I suspect that most people say, “Bless me, Father…”, as something they learned as a child from Sr. Mary Opportuna back at St. Fidelia’s School back in Blackduck. I’d do a poll on this, but my poll plug in is STILL BROKEN and my guy is ignoring me. In anglophone regions, I think most people will say “Bless me” or “Forgive me”. Either way of beginning is fine.
In “Bless me” Mode: Think about it. You are about to make a confession. You ask for the priest’s blessing to help you to do well and to keep off the Enemy of the soul. Later on, after you have confessed your sins, you explicitly ask for penance and absolution along the lines of, “For these and all the sins I cannot now remember, I ask a penance and absolution.” So, you wind up saying “forgive me” in some way. Right?
In “Forgive me” Mode: Think about it. You are about to make your confession. You make your confession and get absolution. You say “forgive me” in some way … again.
If the penitent has gotten into the confessional, isn’t it the usual expectation that she is there to be forgiven?
There’s nothing wrong with asking for a blessing. At the same time… you Blessing Wait-ers don’t have to wait for it either. Father can give you a blessing as you move ahead into saying how long it has been since your last confession.
How about some give and take, here?
Yet another scenario….
“Bless me, Father, for I have sinned. It has been four….”
[On the other side of the screen, Father silently raises his hand, gives a blessing, and keeps listening.]
“…weeks since my last confession. These are my….”
[Or, if there is a pause, Father says, “God bless you as you make your confession.]
Not as bloggable, I guess.

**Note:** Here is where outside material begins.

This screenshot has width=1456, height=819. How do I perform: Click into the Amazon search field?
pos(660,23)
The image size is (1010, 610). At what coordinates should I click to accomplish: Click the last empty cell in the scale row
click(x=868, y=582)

But it does save time.
Father doesn’t have to go through the whole, “Benedictio Dei omnipotentis… descendat super te…” while you wait.

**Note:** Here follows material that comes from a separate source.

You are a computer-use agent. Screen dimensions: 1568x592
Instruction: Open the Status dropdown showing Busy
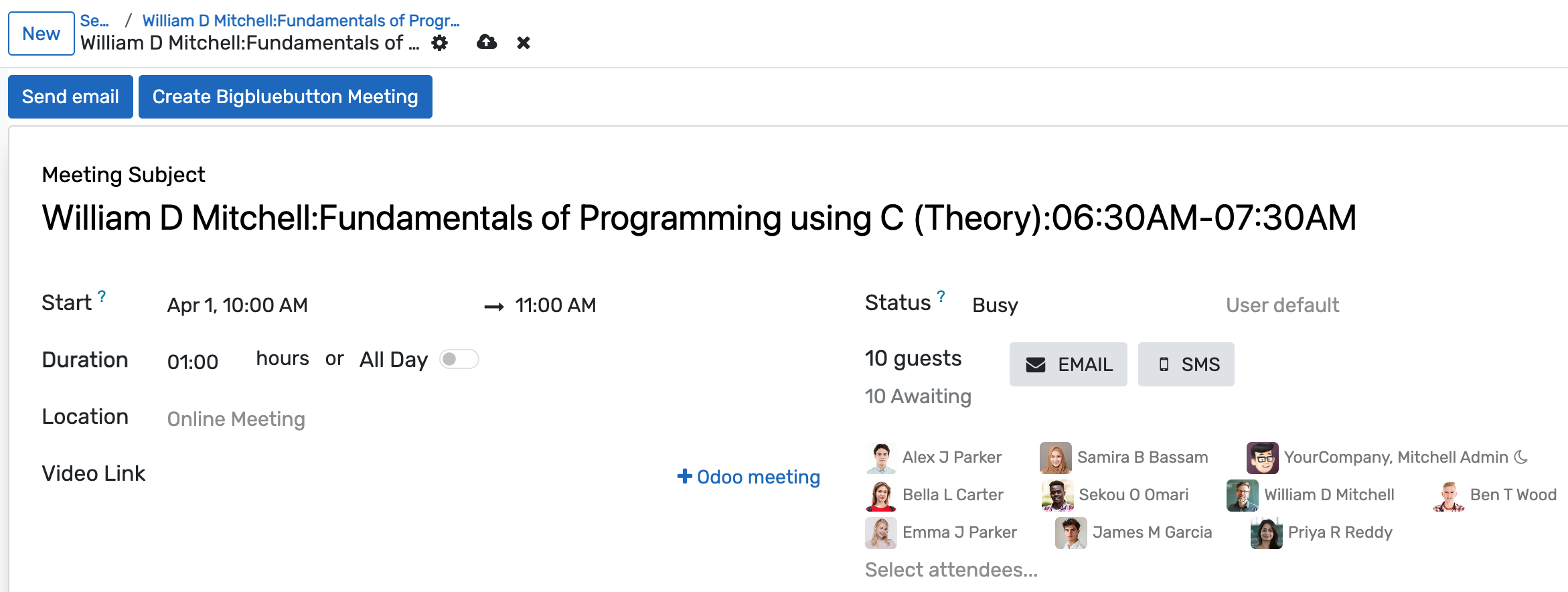tap(995, 305)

ASIDE: I would be curious to know if this same priest starts the Formula of Absolution while the penitents are still reciting their Act of Contrition. After all, if we are being literalists, we are not to delay absolution once the penitent has expressed adequate sorrow. The classic Act of Contrition said in most places starts with an expression of attrition, which is sufficient, if not as perfect as contrition. Hence, he should start the absolution during the Act of Contrition.
Orrrrrr …. he can wait for the penitent to finish. Either way.
As I was ranting… a penitent says, “Bless me, Father…” and I bless him, pause or not. What’s the big deal?
Understand. There should be a good, solid routine for making a confession, so that it is orderly and comfortable. This is especially important for children (and Father too, apparently).
However, while we are being orderly, we don’t have to be rigid or force people into only one groove.
If they want to say “Bless me” or “Forgive me” at the beginning, so what?
If they wait for the blessing… or not… big deal.
If at the end they say, “For these and all my sins, etc.”, as I do, or if, as some people from some ethnic backgrounds or formation say “My Jesus, mercy” to indicate that they are done confessing, or if they say, “That’s it, Father!”, you go forward.
As a matter of fact… at the beginning of a confession you don’t have to be in either “Bless me” or “Forgive me” Mode. You can just start bluntly by saying, “It has been [X] since my last confession.”
The essentials are:
- how long it has been since your last confession
- (your state in life is really helpful)
- all your mortal sins in kind and number with any important circumstances (like spiders)
- an adequate expression of sorrow
- an expression of intention of amendment of life
So, you priests out there who would surely rail against sloppy, or non-traditional “McPenance”, but who nevertheless demand that penitents be just so, as if this were Burger King, please do us all a favor and unclench.
I am not for confessional anarchy. However, pull out the cork and let some pressure out. Going to confession is hard enough for most people.
Finally, everyone, review my
20 Tips For Making A Good Confession
And, having examined your conscience…
GO TO CONFESSION!
If Father sighs heavily when you say “Bless me, Father!”, just smile and get on with it without waiting in obstinate silence.